James Earl Ray – the man convicted of murdering Martin Luther King Jnr – escaped from Brushy Mountain State Penitentiary, in Morgan County, Tennessee in 1977. In 55 hours of running, he managed to cover eight miles through the mountains and woodland of Frozen Head State Park.
When he heard the story Gary Cantrell, who started it all, declared: ‘I could do at least 100 miles,’ and the Barkley Marathons was born.
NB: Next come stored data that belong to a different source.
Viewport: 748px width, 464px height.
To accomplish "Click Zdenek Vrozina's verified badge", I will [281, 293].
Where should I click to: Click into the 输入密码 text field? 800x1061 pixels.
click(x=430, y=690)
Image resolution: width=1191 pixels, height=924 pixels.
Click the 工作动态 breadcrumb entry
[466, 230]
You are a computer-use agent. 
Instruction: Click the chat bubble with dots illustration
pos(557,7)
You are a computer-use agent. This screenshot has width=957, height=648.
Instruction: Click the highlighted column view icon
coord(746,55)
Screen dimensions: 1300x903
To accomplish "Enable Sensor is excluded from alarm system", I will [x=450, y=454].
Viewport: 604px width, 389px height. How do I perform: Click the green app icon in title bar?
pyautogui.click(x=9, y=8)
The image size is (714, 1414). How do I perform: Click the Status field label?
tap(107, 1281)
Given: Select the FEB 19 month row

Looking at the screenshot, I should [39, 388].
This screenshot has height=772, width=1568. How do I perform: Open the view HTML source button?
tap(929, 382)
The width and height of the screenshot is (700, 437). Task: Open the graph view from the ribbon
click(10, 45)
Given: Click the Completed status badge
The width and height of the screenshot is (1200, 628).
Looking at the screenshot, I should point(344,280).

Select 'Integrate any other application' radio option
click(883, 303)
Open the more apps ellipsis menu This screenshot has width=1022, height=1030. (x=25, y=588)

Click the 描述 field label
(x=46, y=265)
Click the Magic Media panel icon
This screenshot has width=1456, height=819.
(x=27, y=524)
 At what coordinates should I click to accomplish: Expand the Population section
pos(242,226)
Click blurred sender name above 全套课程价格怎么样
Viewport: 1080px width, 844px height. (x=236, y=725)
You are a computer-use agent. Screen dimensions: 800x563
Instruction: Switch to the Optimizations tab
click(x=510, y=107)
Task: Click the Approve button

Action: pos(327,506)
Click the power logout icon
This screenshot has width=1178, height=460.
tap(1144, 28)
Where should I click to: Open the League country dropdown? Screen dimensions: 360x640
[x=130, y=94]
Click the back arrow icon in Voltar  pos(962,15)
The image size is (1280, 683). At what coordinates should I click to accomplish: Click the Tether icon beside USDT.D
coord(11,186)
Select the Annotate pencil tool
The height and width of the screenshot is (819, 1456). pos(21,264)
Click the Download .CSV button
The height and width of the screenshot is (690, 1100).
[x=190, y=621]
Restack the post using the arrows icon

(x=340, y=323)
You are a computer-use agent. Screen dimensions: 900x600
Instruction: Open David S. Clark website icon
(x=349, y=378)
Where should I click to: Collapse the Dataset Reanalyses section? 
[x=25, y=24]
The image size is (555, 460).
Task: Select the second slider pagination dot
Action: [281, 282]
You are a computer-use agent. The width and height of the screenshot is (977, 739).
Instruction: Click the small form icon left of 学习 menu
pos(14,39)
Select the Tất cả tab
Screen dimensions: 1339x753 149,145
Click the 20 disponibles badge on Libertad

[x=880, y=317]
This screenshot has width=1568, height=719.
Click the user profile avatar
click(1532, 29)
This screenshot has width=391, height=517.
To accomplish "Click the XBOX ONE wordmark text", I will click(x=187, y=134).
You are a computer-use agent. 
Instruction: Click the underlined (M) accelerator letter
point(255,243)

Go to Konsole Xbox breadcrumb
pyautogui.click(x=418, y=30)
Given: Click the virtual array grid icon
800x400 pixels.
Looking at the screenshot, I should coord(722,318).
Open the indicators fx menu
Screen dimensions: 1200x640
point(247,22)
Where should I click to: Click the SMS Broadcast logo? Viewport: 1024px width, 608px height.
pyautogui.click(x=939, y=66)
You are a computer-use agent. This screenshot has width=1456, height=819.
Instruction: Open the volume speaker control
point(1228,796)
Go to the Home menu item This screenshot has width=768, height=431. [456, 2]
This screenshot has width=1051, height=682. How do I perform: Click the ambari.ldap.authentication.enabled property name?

The first race was run 12 years later, in 1989, and in the 18 years since – only 15 people have made it to the end. Each year, people apply by submitting a letter entitled ‘Why I Should be Allowed to Run in the Barkley,’ for a chance to be one of the 40 runners chosen to compete. The ones who get through are then classified as follows:
Depending on their Barkley experience, they must submit additional materials – eccentric requests that vary according to Cantrell’s whims. One year he needed a flannel shirt, so every entrant had to bring him one. This year ‘Veterans’ had to submit a pair of gold-toed dress socks.
The race is split into five loops. Each is officially 20 mi. (32km), although according to the brilliant documentary, The Barkley Marathons: The Race That Eats Its Young, runners say one loop is actually closer to a full marathon. With all entrants on site and organising their preparation, a signal goes round that the race will start within 12 hours, but nobody knows exactly when that will be until the sound of a conch being played rings out. They then assemble and start when Cantrell lights up a cigarette while standing at a fence post.
Runners begin with two sets of alternating clockwise and anti-clockwise loops, after which the leader chooses which way to run the route, with runners having to alternate direction based on that decision. The timings also ensure that it oscillates between night and day, meaning the only time a runner will truly run exactly the same route a second time is the last loop, assuming you get to that point, of course.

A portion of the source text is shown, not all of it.